One group—I’m not kidding—made its first appearance long after the curtains opened post-intermission. (Or, for you sports fans out there, “halftime.”)
Of course, after making their grand entrance in the dark, these people then have to stumble to their seats by stepping on the toes of the people who arrived to the opera on time.
Those of us with manners really just wanted to kick the fashionably late fannies into the orchestra pit.
Of course, another great thing to do at an opera is attempt to express how much money you have, as measured in the gaudiness of your scarf or the amount of glitter on your clothing.
And THEN there are the women’s outfits!
In fact, the old guy sitting next to dad was so well off that he paid $53 to dress up in a suit and take a three-hour nap, waking up periodically to look confused and clap.
I, on the other hand, found the opera to be quite interesting.
Perhaps this could be attributed to the fact that this production of “Rigoletto” was being performed by a touring group of mostly Russians who were singing in Italian with near-English sub-titles being projected above the stage.
The sub-title manager, I think, really has the most power in a show like this.
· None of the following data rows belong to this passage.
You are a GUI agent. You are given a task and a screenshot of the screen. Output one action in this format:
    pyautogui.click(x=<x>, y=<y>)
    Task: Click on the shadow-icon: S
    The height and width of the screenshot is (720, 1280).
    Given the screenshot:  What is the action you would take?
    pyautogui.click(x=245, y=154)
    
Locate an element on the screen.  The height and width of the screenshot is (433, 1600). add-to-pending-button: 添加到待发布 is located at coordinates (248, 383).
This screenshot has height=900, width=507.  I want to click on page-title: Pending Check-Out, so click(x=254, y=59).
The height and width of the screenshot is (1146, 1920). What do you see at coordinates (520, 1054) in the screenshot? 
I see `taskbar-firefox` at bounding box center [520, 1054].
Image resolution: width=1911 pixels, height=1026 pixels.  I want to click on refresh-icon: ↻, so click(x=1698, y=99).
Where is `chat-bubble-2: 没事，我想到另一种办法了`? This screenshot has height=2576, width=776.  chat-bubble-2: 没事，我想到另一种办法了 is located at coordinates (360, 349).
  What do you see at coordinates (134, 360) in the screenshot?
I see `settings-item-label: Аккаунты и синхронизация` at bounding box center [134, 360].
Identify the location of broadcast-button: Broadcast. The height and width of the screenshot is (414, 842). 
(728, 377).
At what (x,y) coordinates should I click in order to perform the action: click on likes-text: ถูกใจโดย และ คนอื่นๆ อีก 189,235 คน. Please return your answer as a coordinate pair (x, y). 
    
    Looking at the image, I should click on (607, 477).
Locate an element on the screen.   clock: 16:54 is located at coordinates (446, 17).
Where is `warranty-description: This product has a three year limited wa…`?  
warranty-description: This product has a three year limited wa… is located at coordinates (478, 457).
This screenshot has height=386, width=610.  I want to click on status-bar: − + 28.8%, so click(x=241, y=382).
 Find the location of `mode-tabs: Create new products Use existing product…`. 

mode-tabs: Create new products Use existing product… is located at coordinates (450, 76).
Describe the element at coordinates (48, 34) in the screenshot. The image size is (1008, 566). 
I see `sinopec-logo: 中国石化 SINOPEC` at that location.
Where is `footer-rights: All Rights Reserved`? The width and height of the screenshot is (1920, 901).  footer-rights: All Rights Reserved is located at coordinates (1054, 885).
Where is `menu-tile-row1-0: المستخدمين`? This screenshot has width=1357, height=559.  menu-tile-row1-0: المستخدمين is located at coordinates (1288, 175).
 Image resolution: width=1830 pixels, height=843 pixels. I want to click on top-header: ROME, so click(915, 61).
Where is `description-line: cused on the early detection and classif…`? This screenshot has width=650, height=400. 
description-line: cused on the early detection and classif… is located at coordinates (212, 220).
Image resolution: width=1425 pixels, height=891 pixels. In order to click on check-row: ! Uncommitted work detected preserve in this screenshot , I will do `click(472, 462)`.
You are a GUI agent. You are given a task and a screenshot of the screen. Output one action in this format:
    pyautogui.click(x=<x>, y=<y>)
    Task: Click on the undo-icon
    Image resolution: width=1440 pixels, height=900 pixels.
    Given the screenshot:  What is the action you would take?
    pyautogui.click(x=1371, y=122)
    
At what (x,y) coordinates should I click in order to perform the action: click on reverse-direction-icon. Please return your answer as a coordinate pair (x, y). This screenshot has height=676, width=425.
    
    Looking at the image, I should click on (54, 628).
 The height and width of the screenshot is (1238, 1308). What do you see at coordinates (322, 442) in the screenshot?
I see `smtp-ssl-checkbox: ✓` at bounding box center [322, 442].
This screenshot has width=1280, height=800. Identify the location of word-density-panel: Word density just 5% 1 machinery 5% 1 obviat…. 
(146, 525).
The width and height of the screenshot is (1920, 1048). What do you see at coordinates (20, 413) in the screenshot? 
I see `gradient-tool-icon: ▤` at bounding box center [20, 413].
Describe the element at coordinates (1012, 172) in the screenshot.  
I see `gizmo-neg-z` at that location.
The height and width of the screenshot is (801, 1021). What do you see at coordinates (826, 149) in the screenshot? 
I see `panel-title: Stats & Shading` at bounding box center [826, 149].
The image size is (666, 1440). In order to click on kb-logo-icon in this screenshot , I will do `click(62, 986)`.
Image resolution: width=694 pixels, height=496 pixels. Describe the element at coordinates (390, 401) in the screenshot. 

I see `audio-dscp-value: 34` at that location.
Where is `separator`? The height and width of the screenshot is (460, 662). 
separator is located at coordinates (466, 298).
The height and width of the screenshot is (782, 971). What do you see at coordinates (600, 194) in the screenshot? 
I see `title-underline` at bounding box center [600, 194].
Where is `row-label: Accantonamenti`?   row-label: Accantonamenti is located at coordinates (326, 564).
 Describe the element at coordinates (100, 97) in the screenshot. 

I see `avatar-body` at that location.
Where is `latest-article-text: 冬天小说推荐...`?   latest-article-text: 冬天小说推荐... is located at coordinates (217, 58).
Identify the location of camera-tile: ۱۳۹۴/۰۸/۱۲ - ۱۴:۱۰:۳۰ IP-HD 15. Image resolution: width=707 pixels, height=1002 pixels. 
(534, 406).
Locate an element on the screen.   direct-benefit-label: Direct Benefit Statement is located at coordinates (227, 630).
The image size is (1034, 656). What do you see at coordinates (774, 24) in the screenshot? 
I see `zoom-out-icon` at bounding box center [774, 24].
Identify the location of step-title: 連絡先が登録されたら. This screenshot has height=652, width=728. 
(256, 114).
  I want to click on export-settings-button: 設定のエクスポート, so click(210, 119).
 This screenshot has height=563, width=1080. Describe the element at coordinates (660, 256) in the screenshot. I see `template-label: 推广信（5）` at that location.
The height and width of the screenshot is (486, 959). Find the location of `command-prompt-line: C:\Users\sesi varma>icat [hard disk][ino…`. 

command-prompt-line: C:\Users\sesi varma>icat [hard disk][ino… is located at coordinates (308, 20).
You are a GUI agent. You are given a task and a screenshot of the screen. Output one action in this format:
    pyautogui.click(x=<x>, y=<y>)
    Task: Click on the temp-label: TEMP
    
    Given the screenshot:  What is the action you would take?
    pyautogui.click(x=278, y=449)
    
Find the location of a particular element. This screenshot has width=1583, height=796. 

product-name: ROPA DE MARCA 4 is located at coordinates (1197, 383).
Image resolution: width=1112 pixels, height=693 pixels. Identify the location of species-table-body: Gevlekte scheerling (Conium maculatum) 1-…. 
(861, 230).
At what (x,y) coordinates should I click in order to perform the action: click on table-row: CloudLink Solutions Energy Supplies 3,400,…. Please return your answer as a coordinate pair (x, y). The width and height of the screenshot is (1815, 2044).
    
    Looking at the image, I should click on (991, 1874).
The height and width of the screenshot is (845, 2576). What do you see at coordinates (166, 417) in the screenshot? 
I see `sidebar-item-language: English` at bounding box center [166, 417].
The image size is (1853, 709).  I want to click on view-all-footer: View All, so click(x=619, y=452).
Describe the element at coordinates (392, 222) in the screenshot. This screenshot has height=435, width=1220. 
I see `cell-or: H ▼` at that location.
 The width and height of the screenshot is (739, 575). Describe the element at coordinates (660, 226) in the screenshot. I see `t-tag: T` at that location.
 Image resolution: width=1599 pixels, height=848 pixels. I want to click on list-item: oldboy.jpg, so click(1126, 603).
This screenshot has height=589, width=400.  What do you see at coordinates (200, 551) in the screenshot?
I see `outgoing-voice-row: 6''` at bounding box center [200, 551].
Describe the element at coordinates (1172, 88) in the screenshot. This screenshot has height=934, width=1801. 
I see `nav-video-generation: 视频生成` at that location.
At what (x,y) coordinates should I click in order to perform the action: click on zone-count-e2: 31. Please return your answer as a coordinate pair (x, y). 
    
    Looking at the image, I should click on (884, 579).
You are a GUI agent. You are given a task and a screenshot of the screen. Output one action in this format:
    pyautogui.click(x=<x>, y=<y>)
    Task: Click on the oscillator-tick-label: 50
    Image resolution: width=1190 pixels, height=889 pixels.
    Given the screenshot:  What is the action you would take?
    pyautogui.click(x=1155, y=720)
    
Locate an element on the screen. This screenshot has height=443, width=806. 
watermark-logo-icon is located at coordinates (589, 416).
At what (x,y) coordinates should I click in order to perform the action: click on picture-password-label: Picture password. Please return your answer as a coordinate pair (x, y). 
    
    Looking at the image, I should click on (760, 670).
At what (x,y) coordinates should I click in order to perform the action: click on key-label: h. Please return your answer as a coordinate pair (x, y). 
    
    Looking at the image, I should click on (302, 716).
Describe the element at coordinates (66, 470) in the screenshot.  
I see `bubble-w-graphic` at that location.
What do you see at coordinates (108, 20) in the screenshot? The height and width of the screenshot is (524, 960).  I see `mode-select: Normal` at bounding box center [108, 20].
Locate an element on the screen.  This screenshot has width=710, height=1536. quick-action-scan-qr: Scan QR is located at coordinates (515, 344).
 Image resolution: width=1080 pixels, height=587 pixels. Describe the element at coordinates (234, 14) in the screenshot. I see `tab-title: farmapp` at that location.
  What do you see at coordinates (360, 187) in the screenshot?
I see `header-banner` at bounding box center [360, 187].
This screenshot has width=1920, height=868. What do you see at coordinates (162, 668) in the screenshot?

He alone has the ability to basically change the entire plot: A few lyrical substitutes, and suddenly “Rigoletto” turns into a show about a court jester who becomes upset when he realizes that both Paula Abdul and Simon Cowell have left “American Idol.”
But I digress. (Come to think of it, maybe I’ve found my calling.)
In this production, the stage crew also seemed to have a lot of influence. Between each act (or, for you sports fans out there, “time outs”) the whole set would be changed for the next scene. This required 10 minutes for each act change.
After we heard a power drill, Dad and I began to wonder if they were actually building the set for each scene change. We half expected the curtains to open with a stagehand still blowing on a piece of scenery to dry the paint.
When the whole thing was said and done, though, I ended up truly enjoying my first opera. (Perhaps one could say it was a successful OPERAtion. Perhaps one could posses a very sick sense of humor.)
Unfortunately, there were no fat women in this show, so we’re all still sitting here in the Mary Jane Teall Theatre at Century II wondering when we’re supposed to leave.
Perhaps this is why the opera crowd always shows up so late.